In Cruz’s words, “None of this mattered to the World Court. It didn’t respect the prerogatives of Congress. It didn’t respect the rules of Texas’s criminal courts. And it certainly didn’t respect the sovereignty of the United States of America.”

But, then-Secretary of State Condoleezza Rice urged submission to the World Court. And, President Bush even signed a two-paragraph order “purporting to compel the state courts to obey the World Court,” Cruz recalled. U.S. Solicitor General Clement told Cruz that they were taking the position that “the president’s inherent authority as commander-in-chief empowered him to promote ‘international comity’ — goodwill among nations — by forcing the courts of Texas to obey the World Court.”

Cruz and Abbott (the Texas attorney general) argued that no president “can defy the Constitution.” Cruz developed the legal reasoning to argue against Bush’s attempted usurpation of Texas law and American national sovereignty.

Finally, the Supreme Court held, by a vote of 6-3, that the World Court had no authority to bind the U.S. justice system, and the president’s order to Texas was unconstitutional, reasoning that the president cannot unilaterally surrender the national sovereignty of the United States.

Among the most important roles played by the attorney general of the United States is in making recommendations to the president for nominations to the federal judiciary, and Cruz appears to have developed a significant résumé enabling him to make selections to pass on to Trump that would be pleasing to constitutionalists.

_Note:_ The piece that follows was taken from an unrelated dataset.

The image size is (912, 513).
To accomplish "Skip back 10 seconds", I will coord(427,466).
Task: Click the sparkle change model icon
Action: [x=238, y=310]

The team assembled by a president plays a large role in whether or not that administration will advance an agenda necessary to secure Americans’ liberty and our nation’s national sovereignty. Just how far President-elect Trump will go in this regard may very well be determined over the next several weeks, and Americans who want to see the country’s Constitution restored should pay close attention to his Cabinet selections during that time.